Mr. Harker suka memperhatikan Charlie yang sedang tidur di rumput halaman pada pagi hari, menggigit-gigit rumput, atau mengejar kupu-kupu. Charlie punya tempat tidur sendiri yang dibelinya di toko serba ada, akan tetapi Charlie lebih sering tidur di sofa atau tiba-tiba berpindah ke ranjang dan tidur di sampingnya. Charlie menemaninya di waktu-waktu santai yang diisinya dengan menonton TV atau baca koran.
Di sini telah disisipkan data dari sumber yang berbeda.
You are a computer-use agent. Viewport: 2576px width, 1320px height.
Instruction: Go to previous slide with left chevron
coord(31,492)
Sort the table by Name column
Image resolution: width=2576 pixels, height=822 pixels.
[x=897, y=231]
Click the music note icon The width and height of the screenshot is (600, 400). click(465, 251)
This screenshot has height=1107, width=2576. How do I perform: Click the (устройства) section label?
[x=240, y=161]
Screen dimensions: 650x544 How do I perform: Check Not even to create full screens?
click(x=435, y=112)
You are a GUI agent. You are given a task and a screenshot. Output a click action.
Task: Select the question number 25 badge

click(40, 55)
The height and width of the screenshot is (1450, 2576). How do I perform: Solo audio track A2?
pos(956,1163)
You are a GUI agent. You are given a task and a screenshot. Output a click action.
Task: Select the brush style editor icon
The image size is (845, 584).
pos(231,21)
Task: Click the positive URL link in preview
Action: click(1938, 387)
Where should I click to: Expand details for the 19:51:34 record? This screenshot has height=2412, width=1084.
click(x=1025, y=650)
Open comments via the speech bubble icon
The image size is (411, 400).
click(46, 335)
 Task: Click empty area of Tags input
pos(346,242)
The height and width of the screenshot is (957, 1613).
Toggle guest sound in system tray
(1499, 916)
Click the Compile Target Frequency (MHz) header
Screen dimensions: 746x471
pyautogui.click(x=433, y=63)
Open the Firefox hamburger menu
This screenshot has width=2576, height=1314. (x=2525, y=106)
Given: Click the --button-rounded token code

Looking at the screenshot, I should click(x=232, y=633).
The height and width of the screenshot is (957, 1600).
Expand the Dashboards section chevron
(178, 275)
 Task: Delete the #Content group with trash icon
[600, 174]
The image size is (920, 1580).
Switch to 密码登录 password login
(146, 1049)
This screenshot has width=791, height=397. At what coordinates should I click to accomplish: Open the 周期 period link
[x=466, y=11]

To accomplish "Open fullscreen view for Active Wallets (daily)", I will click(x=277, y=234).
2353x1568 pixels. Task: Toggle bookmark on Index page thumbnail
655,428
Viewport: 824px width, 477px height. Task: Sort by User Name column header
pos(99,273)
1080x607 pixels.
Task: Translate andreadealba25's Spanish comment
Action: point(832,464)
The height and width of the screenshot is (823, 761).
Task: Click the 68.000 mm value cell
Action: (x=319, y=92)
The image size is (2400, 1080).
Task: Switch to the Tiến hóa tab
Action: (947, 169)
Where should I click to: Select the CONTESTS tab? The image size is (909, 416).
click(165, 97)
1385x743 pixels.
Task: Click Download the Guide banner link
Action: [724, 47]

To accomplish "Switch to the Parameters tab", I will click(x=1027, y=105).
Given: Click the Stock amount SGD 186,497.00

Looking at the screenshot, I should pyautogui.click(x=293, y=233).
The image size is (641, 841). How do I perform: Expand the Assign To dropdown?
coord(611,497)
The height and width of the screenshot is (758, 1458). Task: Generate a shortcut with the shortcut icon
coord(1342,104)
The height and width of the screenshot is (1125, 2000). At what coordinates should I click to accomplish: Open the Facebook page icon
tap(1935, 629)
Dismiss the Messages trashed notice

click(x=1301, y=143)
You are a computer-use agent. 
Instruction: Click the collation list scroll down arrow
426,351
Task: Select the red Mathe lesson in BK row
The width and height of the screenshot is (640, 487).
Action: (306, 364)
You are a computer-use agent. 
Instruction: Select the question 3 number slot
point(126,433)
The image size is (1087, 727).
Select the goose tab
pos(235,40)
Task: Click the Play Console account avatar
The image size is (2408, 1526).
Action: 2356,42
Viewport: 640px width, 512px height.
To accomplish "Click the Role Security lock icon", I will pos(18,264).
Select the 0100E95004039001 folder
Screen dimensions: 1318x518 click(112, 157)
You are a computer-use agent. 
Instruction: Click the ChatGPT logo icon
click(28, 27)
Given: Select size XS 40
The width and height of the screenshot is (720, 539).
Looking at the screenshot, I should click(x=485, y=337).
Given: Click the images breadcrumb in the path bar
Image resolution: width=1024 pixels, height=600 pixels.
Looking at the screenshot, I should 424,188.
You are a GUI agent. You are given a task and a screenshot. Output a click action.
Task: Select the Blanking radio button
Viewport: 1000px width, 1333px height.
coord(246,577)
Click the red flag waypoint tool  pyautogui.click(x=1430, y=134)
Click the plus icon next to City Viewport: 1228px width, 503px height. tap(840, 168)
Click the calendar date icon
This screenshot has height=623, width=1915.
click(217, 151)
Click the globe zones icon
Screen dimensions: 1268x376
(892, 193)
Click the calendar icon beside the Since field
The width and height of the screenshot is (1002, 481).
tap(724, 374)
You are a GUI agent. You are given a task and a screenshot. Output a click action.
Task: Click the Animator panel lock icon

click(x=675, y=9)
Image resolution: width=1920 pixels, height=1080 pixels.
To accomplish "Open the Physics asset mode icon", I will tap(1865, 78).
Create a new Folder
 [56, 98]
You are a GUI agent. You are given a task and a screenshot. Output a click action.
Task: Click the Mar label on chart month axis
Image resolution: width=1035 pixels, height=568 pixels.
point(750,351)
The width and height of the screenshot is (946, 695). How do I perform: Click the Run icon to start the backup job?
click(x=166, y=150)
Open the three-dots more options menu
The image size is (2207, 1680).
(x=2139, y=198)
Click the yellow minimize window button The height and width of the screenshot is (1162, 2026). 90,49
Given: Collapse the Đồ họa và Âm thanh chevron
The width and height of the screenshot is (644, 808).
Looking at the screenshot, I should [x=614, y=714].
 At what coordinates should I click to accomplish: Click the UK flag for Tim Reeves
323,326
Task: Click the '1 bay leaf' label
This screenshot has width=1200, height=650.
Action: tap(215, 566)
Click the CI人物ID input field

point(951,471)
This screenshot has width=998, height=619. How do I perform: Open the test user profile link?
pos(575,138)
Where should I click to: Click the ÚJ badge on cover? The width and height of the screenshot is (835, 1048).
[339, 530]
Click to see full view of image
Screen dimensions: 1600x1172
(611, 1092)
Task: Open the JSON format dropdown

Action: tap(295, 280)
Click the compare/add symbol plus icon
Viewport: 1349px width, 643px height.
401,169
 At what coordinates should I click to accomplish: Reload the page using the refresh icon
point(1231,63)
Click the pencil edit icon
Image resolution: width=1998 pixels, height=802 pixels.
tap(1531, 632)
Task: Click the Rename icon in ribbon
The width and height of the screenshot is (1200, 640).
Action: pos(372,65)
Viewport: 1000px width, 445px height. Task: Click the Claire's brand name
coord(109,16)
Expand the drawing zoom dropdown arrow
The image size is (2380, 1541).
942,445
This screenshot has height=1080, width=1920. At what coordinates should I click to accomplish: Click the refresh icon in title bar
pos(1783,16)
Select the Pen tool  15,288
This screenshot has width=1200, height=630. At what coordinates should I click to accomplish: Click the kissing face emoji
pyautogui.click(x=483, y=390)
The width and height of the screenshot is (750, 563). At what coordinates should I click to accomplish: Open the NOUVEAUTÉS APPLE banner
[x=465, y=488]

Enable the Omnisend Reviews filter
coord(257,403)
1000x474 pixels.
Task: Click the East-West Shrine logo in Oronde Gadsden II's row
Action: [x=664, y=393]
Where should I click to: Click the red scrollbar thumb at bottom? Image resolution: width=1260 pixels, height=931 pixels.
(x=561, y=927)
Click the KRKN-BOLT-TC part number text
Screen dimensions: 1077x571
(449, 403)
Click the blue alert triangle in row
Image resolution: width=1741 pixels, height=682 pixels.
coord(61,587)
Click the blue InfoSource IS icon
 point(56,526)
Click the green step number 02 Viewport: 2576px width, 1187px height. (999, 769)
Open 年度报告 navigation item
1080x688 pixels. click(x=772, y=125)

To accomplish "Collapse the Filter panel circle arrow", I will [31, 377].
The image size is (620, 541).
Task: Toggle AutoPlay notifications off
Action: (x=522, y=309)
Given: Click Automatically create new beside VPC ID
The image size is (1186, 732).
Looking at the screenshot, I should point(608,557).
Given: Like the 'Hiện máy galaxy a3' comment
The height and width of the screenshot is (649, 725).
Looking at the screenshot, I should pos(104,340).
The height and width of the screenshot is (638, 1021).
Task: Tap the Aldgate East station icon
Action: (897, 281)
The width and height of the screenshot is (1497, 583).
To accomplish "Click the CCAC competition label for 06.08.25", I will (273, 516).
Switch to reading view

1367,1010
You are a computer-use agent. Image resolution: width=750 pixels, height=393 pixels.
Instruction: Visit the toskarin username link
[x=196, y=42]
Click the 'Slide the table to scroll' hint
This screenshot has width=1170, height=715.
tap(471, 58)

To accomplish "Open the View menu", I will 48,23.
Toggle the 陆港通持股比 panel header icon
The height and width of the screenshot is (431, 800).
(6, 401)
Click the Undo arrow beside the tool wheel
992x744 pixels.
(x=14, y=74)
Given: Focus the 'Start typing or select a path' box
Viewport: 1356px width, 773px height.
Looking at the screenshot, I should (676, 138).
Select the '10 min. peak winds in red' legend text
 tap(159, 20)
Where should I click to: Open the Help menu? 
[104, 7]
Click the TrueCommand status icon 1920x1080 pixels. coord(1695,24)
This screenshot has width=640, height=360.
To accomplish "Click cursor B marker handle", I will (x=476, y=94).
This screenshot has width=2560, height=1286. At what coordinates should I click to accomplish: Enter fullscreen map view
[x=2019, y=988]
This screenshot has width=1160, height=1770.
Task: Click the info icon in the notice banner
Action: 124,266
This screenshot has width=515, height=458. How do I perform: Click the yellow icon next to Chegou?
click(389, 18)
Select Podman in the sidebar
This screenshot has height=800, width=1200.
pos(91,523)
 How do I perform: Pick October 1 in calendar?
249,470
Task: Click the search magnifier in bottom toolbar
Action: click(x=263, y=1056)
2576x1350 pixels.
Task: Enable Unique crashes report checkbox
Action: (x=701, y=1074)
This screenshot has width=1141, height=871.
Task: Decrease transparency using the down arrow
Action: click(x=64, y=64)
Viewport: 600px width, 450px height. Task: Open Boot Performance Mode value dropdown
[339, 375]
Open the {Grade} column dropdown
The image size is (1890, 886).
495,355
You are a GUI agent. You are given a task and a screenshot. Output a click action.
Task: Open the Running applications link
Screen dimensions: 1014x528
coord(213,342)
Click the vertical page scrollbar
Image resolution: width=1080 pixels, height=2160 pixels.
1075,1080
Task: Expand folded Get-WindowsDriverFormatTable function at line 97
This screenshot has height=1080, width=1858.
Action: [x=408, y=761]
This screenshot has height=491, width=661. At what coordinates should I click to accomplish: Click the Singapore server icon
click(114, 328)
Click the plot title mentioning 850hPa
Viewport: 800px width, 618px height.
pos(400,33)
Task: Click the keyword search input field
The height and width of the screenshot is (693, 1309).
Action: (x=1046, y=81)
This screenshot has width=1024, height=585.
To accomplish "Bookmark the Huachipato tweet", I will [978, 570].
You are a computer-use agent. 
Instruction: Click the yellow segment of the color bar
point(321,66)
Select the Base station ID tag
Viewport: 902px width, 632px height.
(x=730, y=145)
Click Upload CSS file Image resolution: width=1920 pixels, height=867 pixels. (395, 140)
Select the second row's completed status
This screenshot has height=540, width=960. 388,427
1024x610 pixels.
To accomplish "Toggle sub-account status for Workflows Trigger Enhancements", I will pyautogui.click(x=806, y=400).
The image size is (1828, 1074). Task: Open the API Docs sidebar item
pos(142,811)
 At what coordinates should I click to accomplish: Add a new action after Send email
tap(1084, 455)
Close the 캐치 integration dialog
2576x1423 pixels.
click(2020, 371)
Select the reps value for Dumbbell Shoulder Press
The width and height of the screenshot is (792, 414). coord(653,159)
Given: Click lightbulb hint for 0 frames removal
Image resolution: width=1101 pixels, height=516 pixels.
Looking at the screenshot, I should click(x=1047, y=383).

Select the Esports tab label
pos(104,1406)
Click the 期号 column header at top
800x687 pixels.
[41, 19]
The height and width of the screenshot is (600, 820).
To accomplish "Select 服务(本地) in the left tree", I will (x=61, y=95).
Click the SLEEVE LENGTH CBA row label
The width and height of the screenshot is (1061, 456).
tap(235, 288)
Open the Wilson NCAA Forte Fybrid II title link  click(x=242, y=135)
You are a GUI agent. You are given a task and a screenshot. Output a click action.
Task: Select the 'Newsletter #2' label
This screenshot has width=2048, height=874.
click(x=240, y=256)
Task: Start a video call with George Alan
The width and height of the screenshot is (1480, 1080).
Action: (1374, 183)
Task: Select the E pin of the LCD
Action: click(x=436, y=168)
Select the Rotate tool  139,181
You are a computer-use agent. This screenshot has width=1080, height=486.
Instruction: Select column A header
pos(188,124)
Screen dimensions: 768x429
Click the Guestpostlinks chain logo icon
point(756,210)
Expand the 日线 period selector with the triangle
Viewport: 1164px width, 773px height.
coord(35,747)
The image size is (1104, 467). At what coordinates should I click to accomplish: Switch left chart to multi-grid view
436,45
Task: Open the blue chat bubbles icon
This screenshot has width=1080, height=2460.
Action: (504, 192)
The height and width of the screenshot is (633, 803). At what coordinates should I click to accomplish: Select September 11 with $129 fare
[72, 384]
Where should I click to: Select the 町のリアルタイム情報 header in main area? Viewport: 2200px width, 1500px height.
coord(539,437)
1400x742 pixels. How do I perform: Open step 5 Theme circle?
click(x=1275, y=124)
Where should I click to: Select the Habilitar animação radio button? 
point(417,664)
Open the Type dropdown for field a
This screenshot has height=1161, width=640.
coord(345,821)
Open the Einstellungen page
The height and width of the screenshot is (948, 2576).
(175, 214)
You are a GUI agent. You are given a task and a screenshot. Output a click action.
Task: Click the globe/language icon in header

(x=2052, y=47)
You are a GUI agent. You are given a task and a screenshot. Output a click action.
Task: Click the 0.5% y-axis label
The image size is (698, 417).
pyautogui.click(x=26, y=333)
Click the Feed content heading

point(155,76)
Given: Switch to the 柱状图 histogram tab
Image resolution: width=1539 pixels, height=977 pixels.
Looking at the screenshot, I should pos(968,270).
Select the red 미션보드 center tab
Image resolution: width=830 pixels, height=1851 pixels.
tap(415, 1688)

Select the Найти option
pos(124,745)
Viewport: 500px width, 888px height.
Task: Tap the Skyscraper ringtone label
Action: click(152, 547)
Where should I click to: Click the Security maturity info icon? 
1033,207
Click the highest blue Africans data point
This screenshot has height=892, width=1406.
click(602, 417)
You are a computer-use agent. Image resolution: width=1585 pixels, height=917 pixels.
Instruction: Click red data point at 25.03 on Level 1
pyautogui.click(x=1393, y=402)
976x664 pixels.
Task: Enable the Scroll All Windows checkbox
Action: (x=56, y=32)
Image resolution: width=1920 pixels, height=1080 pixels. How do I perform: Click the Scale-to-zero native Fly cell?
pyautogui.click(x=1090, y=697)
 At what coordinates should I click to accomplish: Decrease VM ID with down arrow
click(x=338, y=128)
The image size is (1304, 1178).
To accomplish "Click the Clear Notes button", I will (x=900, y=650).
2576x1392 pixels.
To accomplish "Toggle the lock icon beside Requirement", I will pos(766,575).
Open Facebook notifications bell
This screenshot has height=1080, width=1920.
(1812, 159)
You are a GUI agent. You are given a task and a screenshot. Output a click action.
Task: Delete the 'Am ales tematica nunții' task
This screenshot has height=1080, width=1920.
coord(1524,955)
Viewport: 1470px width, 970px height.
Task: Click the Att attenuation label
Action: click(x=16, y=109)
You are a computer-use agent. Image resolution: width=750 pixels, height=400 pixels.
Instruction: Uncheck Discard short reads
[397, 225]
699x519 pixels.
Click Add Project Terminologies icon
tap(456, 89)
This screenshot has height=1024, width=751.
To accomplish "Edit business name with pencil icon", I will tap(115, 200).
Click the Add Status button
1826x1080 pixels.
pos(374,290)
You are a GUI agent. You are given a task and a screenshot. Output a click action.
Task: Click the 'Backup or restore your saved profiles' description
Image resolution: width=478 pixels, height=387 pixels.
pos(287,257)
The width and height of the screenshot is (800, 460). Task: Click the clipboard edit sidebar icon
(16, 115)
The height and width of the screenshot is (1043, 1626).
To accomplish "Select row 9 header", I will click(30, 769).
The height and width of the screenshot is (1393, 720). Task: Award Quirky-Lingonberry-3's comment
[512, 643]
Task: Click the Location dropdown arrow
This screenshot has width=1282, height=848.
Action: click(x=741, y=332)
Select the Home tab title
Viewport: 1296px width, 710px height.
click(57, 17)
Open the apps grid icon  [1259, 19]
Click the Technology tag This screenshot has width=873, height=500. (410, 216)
Kadang-kadang ia, entah disengaja atau tidak, bicara dengan Charlie.

“Aku tidak pernah percaya politisi,” kata Mr. Harker sewaktu menonton debat calon presiden di TV.

“Meong.”

“Kau mau popcorn, Charlie?”

“Meong, meong.”

Mr. Harker menafsirkan satu kali ‘meong’ artinya ‘iya’, sedangkan dua kali ‘meong’ artinya ‘tidak’.

Pada Minggu pagi Mr. Harker dan Charlie pergi ke taman, namun bukan untuk bermain catur melawan klub catur SMA seperti yang kadang-kadang dilakukannya. Ia berharap Charlie bisa bertemu pemiliknya di sana, karena banyak orang-orang yang pergi ke taman di Minggu pagi. Ia memang menyukai Charlie, akan tetapi, ia berpikir bahwa di suatu tempat ada seorang anak kecil yang sedih yang merindukan anak kucing kesayangannya.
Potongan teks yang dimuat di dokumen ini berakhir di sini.